> [Set of tasks]:
1. List every situation that the factory pattern passage below names as one where factories are particularly useful.
2. Carry on the factory pattern passage below from its final sentence.
## Begin Quoted passage
With this setup, adding support for a new type of database connection in the future is simple. We first define the connection function and then register it using the decorator. No other parts need to be altered, demonstrating the maintainability and extensibility benefits of the factory pattern.

Factory patterns in real-world scenarios

Factories are particularly useful when:

Dealing with external libraries or systems that may change over time, letting you isolate those changes
Implementing plugins or extensions to a system
Needing to control object instantiation for purposes like object pooling, lazy initialization, or logging

We’ll take a look at two examples of how factory assets work in the real world.

Example 1: Scraping Wikipedia

Factory patterns are particularly useful in web scraping when you need to scrape different types of pages but want to maintain a consistent interface for all of them. Let’s look at how factory patterns can be used to scrape Wikipedia’s table of countries and dependencies by population:

First, make sure to install the following:

pip install requests
pip install beautifulsoup4

Then, define functions to scrape different tables from Wikipedia. Let's assume Wikipedia might have multiple tables representing this data in different formats. One table might be standard, while another might be mobile-optimized.
## End Quoted passage
## Begin Provided material
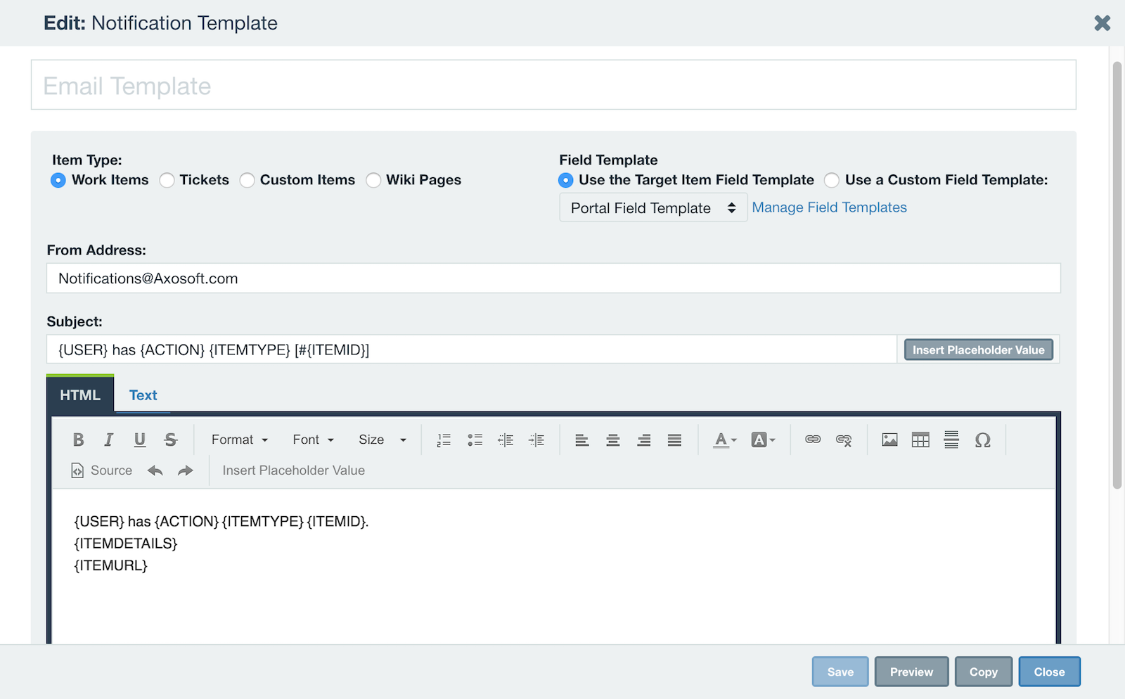The image size is (1125, 699).
Task: Insert a numbered list
Action: (x=443, y=440)
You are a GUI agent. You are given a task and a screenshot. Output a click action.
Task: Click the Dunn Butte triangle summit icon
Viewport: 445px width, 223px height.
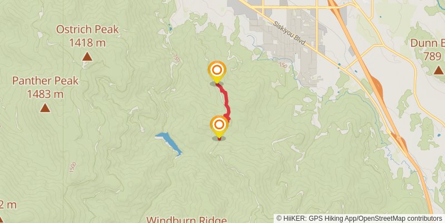pos(438,70)
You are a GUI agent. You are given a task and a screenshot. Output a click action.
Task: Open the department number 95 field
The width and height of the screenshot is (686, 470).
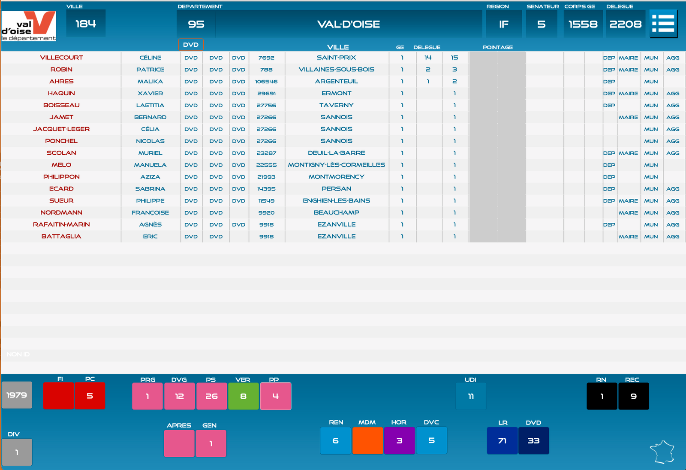click(196, 24)
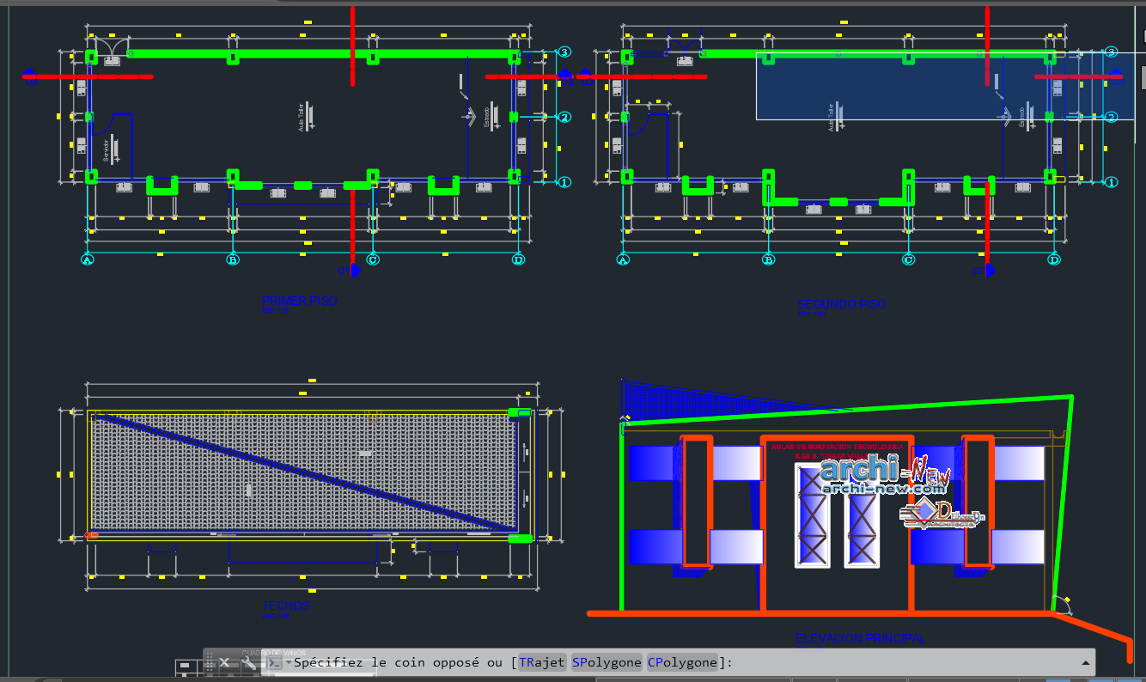Select the TRajet option in the command prompt
1146x682 pixels.
(x=541, y=662)
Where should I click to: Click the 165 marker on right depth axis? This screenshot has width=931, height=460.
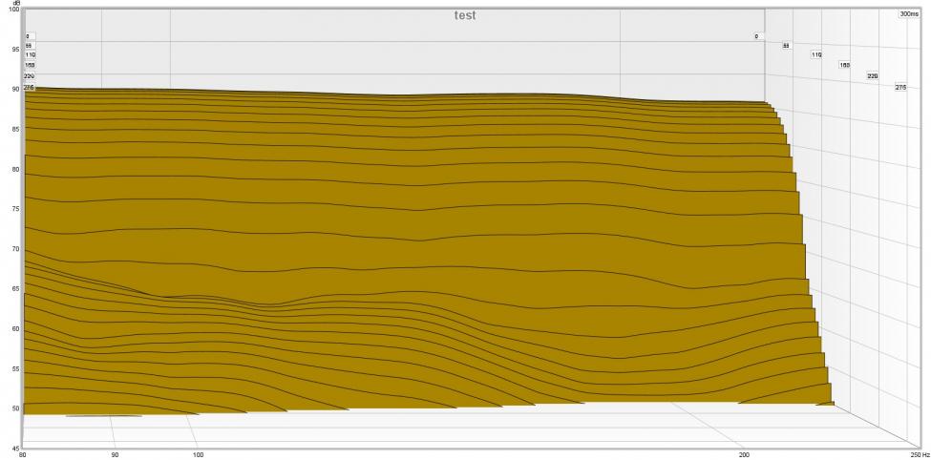[x=844, y=65]
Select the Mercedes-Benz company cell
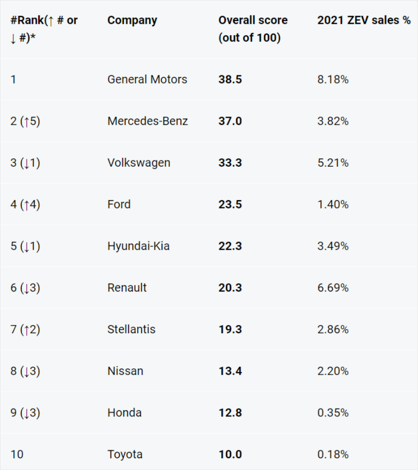418x470 pixels. coord(148,121)
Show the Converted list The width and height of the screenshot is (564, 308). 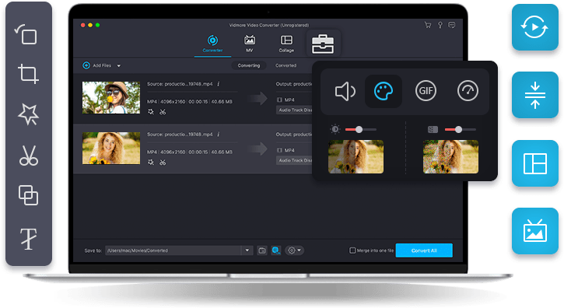point(286,65)
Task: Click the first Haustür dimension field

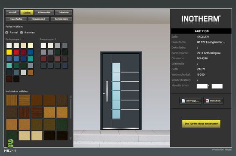Action: coord(202,86)
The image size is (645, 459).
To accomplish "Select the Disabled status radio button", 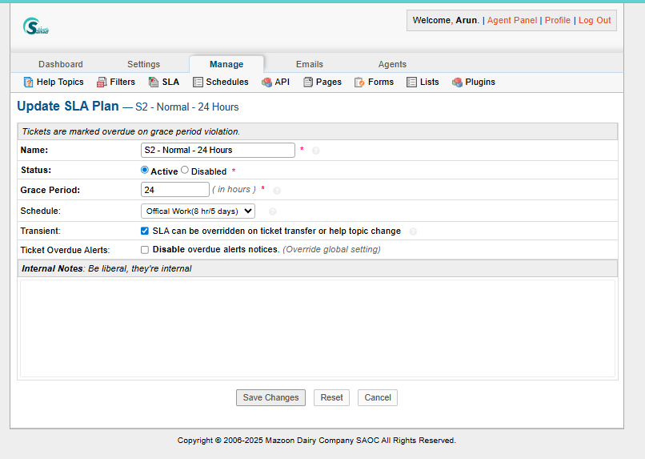I will (x=185, y=170).
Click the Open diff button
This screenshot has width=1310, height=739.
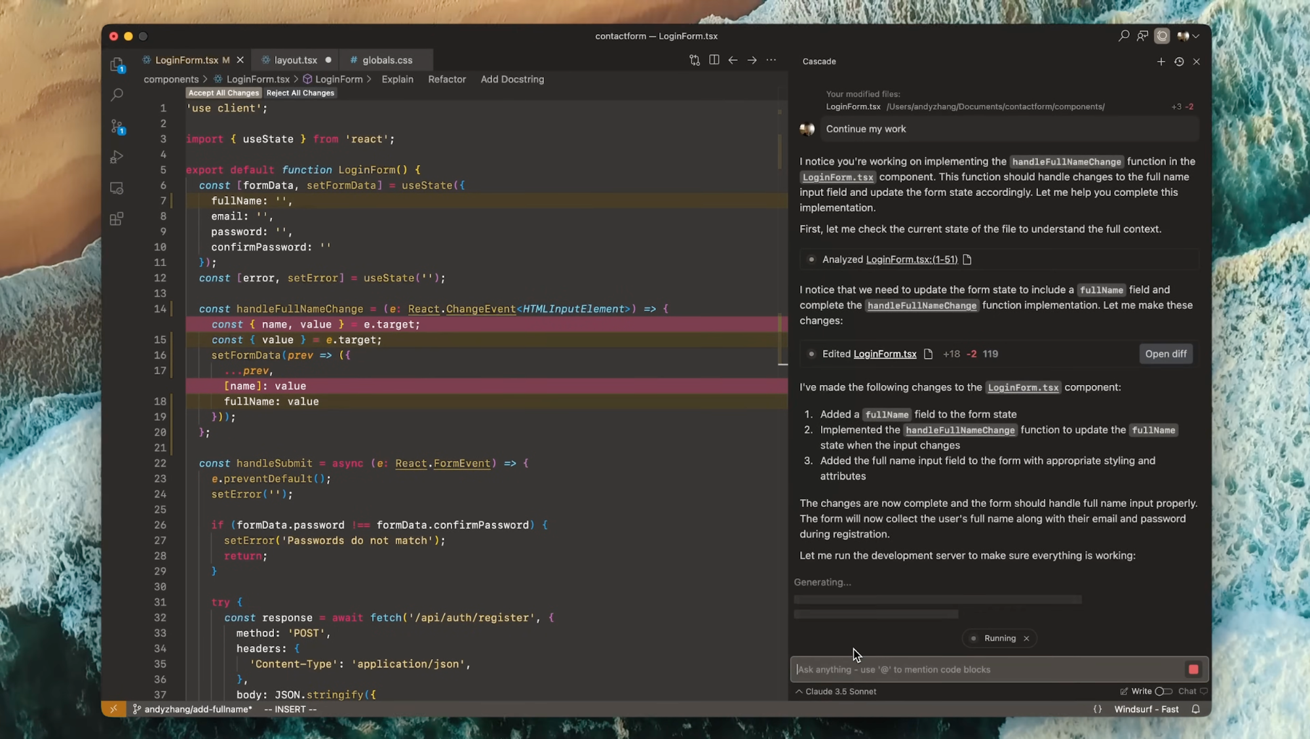(x=1165, y=354)
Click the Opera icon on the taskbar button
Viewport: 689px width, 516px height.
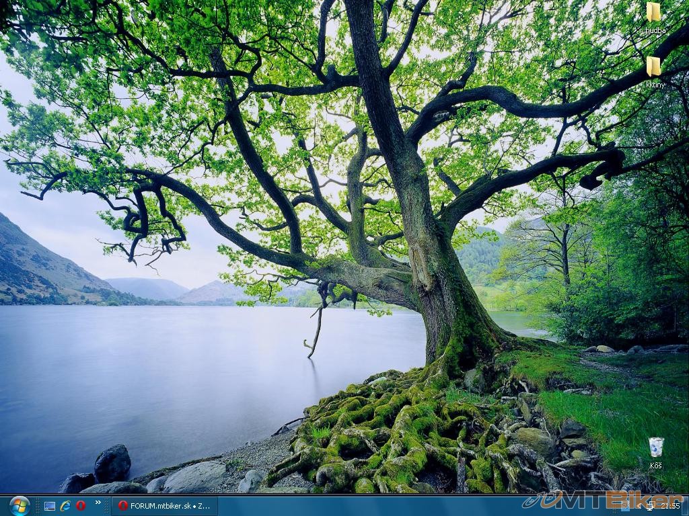(x=122, y=506)
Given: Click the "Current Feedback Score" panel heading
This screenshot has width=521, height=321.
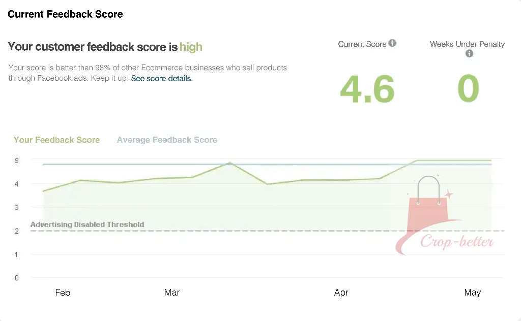Looking at the screenshot, I should coord(65,14).

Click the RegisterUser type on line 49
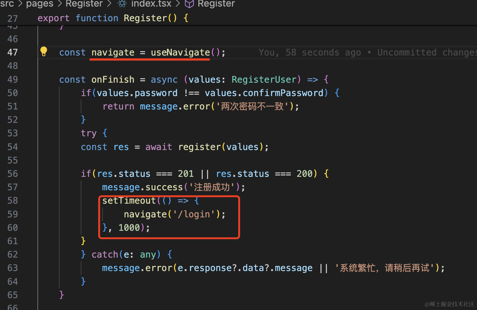pyautogui.click(x=264, y=80)
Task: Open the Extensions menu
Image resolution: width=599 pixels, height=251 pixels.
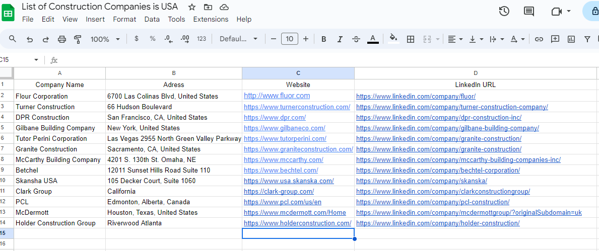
## End Provided material
> [Written answers]:
1.
- Dealing with external libraries or systems that may change over time, letting you isolate those changes
- Implementing plugins or extensions to a system
- Needing to control object instantiation for purposes like object pooling, lazy initialization, or logging

2.
from bs4 import BeautifulSoup
import requests

def scrape_standard_table(url):
    page = requests.get(url)
    soup = BeautifulSoup(page.content, 'html.parser')

    # Assuming the first table on the page is the one of interest
    table = soup.find_all("table")[0]

    rows = table.find_all("tr")
    data = []
    for row in rows[1:]:  # skipping the header row
        columns = row.find_all("td")
        country = columns[0].get_text(strip=True)
        population = columns[1].get_text(strip=True)
        data.append((country, population))
    return data

def scrape_mobile_table(url):
    page = requests.get(url)
    soup = BeautifulSoup(page.content, 'html.parser')

    # Mobile tables might be different, for the sake of example let's assume they're div-based
    table_div = soup.find("div", {"class": "mobile-table"})
    rows = table_div.find_all("div", {"class": "row"})
    data = []
    for row in rows:
        country = row.find("div", {"class": "country"}).get_text(strip=True)
        population = row.find("div", {"class": "population"}).get_text(strip=True)
        data.append((country, population))
    return data

Then, we’ll define a decorator to register scraping functions:

SCRAPERS = {}

def register_scraper(scraper_type):
    def decorator(fn):
        SCRAPERS[scraper_type] = fn
        return fn
    return decorator

Now we’ll register our scraping functions:

@register_scraper('standard')
def standard_scraper(url):
    return scrape_standard_table(url)

@register_scraper('mobile')
def mobile_scraper(url):
    return scrape_mobile_table(url)

Finally, we’ll write our function to get the right scraper and use the factory to get data from Wikipedia:

def get_scraper(scraper_type):
    if scraper_type not in SCRAPERS:
        raise ValueError(f"Unsupported scraper type: {scraper_type}")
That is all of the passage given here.